Nick and Richie are manning the backcourt right now - and shooting the Blazers out of the game. 0-6 and counting....


----------



## CanJohno (Feb 11, 2005)

Storyteller said:


> 3 boards in 9 minutes isn't what I call laggin'. But yes, it'd be nice to see Marion with 0 points.


Umm, it's not just what the box score says, I'm talking about on specific plays where he's been getting out-hustled to get to loose balls in the paint. He's had "the inside position" numerous times tonight on the defensive boards, yet Phoenix got at least three hoops.

In other news: Ha has entered the game!!!!!!!!!!!!!!!!!!!


----------



## Kekai (Jan 12, 2005)

Hey the Korean guy is in. Does he play a lot?


----------



## Storyteller (Dec 31, 2002)

CanJohno said:


> In other news: Ha has entered the game!!!!!!!!!!!!!!!!!!!


Nice to see, but 2 turnovers in a minute. :nonono:

Thanks for the explanation on SAR. It's nice to have insight from someone actually watching the game.


----------



## SheedSoNasty (Dec 31, 2002)

Ha rarely ever plays... I think he has about 5 minutes in his pro career thus far.

Oh yeah, if for some reason Nick is here next year... I will be one very unhappy Blazer fan.


----------



## CanJohno (Feb 11, 2005)

I think this is Ha Seung-Jin's (a.k.a. "The Korean Guy") fourth game as a Trail Blazer and has probably only played a total of 5 or 10 minutes.


----------



## CanJohno (Feb 11, 2005)

Weak foul calls all over the place... :curse:


----------



## Storyteller (Dec 31, 2002)

3 assists on 12 makes 

vs.

9 assists on 16 makes


----------



## CanJohno (Feb 11, 2005)

CanJohno said:


> Weak foul calls all over the place... :curse:


----------



## Xericx (Oct 29, 2004)

13 T.O's for the blazers so far....yuck, bad pass by Telfair led to a Phoenix 3. 

They're killin us from outside., :curse:


----------



## Xericx (Oct 29, 2004)

Another Telfair bad pass.

 

Live and let die though.


----------



## Xericx (Oct 29, 2004)

JJ 3
Matrix 3


DE-FENSE!

:curse: 


SARs with 19/9 in the first half....WOW.


----------



## Xericx (Oct 29, 2004)

3's killin us...down23.


----------



## CanJohno (Feb 11, 2005)

If we could just get a "real" SG...! *SIGH!!!!!!*


----------



## 4-For-Snapper (Jan 1, 2003)

Sebastian needs to realize that he has the _potential_ to be great. He's not there yet. He needs to pass first, shoot second.
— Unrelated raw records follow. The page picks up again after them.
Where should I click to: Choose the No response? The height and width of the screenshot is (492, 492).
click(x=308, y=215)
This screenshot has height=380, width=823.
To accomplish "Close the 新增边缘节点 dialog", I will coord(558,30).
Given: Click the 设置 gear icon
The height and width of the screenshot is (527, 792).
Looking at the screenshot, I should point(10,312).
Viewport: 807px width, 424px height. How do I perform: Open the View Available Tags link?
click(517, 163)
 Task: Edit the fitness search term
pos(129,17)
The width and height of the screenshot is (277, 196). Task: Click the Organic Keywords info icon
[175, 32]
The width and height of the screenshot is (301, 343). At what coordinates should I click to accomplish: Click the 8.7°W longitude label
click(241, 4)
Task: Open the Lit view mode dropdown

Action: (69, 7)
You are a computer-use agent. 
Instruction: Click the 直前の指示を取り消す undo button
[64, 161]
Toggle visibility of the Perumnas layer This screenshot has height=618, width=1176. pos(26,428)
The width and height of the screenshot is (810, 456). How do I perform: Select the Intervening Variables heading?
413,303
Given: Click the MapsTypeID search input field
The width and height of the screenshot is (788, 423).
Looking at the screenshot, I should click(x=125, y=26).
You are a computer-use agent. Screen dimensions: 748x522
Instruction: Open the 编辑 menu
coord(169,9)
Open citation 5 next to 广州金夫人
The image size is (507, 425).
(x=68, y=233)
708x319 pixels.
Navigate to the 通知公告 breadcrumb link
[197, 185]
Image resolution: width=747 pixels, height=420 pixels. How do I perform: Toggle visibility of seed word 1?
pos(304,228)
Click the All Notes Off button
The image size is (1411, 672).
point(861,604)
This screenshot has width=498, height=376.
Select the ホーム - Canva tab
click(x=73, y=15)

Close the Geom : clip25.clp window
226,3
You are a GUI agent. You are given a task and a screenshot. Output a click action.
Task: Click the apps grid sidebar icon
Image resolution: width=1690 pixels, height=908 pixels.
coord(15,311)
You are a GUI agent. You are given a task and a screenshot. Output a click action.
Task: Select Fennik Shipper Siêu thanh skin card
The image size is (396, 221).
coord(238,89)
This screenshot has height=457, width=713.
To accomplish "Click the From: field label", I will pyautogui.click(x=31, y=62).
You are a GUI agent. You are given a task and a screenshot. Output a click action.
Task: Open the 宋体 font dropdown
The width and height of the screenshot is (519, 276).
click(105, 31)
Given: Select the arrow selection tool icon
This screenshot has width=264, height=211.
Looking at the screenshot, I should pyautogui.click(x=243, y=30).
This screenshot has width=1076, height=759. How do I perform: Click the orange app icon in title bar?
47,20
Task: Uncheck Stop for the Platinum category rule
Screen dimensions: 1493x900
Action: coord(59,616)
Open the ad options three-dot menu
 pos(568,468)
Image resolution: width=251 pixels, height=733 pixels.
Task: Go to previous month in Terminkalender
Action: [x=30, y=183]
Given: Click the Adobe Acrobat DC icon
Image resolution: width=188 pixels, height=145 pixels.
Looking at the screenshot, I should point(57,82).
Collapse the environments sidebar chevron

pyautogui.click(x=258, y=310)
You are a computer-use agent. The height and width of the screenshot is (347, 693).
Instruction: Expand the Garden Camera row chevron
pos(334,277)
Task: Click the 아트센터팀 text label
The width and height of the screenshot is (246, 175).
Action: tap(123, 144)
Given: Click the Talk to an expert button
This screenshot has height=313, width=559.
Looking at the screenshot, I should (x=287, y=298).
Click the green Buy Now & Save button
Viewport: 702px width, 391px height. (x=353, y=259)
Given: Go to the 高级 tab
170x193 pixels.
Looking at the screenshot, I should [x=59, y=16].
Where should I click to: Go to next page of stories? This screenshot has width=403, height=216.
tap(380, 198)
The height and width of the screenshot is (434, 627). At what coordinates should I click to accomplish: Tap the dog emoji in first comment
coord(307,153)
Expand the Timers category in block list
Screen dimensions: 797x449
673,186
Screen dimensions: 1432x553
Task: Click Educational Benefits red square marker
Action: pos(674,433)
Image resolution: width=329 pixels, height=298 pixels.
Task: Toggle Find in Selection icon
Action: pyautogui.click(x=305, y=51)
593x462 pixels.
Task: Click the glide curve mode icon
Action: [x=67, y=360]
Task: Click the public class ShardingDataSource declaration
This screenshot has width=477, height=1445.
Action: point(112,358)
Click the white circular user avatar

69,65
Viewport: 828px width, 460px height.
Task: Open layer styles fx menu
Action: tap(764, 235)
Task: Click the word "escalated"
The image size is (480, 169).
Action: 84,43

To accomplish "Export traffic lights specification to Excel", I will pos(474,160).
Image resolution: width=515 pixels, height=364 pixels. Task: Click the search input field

In other news, I will not be watching the 2nd half. I'll just read up on it in the Register Guard tomorrow.

Who knew that the Blazers could get so frustrating. I mean, at least when we had a team of "questionable" character we were winning games. :nonono:


----------



## Trader Ed (Jun 17, 2002)

keebs3 said:


> Yeah, too bad that showcasing Rahim will just do it to the wrong crowd. He will likely play so well that Blazer fans will want to keep him and give Zach the boot.
> JMK


----------



## Fork (Jan 2, 2003)

4-For-Snapper said:


> Sebastian needs to realize that he has the _potential_ to be great. He's not there yet. He needs to pass first, shoot second.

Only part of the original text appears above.